### SUPPLIED ENTRIES
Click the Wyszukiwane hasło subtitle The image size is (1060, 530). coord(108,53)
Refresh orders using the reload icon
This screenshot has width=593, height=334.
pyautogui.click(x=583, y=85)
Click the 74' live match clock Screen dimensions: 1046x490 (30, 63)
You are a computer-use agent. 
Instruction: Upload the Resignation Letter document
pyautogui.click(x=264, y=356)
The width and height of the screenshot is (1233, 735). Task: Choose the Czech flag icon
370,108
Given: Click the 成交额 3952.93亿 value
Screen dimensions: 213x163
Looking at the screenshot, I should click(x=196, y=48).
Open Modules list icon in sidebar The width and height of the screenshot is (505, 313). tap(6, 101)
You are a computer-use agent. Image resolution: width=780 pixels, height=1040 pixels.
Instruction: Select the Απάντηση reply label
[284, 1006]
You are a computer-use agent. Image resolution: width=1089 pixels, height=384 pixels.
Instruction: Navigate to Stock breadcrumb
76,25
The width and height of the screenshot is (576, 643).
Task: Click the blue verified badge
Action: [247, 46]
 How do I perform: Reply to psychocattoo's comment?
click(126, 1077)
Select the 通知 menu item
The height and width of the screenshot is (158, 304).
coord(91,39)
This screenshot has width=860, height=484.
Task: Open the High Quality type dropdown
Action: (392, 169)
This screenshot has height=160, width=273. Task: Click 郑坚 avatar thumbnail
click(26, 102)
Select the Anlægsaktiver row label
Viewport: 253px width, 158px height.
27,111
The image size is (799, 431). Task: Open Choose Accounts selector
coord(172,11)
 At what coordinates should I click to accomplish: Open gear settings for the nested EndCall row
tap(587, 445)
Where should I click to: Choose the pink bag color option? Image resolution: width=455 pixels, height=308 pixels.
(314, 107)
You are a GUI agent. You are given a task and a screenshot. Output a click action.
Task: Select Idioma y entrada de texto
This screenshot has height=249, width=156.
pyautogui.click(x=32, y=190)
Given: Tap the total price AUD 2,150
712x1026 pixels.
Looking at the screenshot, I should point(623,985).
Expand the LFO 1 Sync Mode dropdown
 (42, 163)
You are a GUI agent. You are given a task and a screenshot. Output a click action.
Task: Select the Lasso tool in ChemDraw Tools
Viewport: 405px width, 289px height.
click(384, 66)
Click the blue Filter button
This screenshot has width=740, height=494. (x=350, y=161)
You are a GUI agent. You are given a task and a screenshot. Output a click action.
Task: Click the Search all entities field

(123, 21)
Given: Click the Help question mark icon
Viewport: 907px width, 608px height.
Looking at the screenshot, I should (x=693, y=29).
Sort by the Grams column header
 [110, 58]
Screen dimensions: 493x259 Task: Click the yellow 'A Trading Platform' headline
######
_TASK ITEM:_ Nothing in the material should be left out; output it exactly.

_EXERCISE RESPONSE:_
Click the Wyszukiwane hasło subtitle The image size is (1060, 530). coord(108,53)
Refresh orders using the reload icon
This screenshot has width=593, height=334.
pyautogui.click(x=583, y=85)
Click the 74' live match clock Screen dimensions: 1046x490 (30, 63)
You are a computer-use agent. 
Instruction: Upload the Resignation Letter document
pyautogui.click(x=264, y=356)
The width and height of the screenshot is (1233, 735). Task: Choose the Czech flag icon
370,108
Given: Click the 成交额 3952.93亿 value
Screen dimensions: 213x163
Looking at the screenshot, I should click(x=196, y=48).
Open Modules list icon in sidebar The width and height of the screenshot is (505, 313). tap(6, 101)
You are a computer-use agent. Image resolution: width=780 pixels, height=1040 pixels.
Instruction: Select the Απάντηση reply label
[284, 1006]
You are a computer-use agent. Image resolution: width=1089 pixels, height=384 pixels.
Instruction: Navigate to Stock breadcrumb
76,25
The width and height of the screenshot is (576, 643).
Task: Click the blue verified badge
Action: [247, 46]
 How do I perform: Reply to psychocattoo's comment?
click(126, 1077)
Select the 通知 menu item
The height and width of the screenshot is (158, 304).
coord(91,39)
This screenshot has width=860, height=484.
Task: Open the High Quality type dropdown
Action: (392, 169)
This screenshot has height=160, width=273. Task: Click 郑坚 avatar thumbnail
click(26, 102)
Select the Anlægsaktiver row label
Viewport: 253px width, 158px height.
27,111
The image size is (799, 431). Task: Open Choose Accounts selector
coord(172,11)
 At what coordinates should I click to accomplish: Open gear settings for the nested EndCall row
tap(587, 445)
Where should I click to: Choose the pink bag color option? Image resolution: width=455 pixels, height=308 pixels.
(314, 107)
You are a GUI agent. You are given a task and a screenshot. Output a click action.
Task: Select Idioma y entrada de texto
This screenshot has height=249, width=156.
pyautogui.click(x=32, y=190)
Given: Tap the total price AUD 2,150
712x1026 pixels.
Looking at the screenshot, I should point(623,985).
Expand the LFO 1 Sync Mode dropdown
 (42, 163)
You are a GUI agent. You are given a task and a screenshot. Output a click action.
Task: Select the Lasso tool in ChemDraw Tools
Viewport: 405px width, 289px height.
click(384, 66)
Click the blue Filter button
This screenshot has width=740, height=494. (x=350, y=161)
You are a GUI agent. You are given a task and a screenshot. Output a click action.
Task: Click the Search all entities field

(123, 21)
Given: Click the Help question mark icon
Viewport: 907px width, 608px height.
Looking at the screenshot, I should (x=693, y=29).
Sort by the Grams column header
 [110, 58]
Screen dimensions: 493x259 Task: Click the yellow 'A Trading Platform' headline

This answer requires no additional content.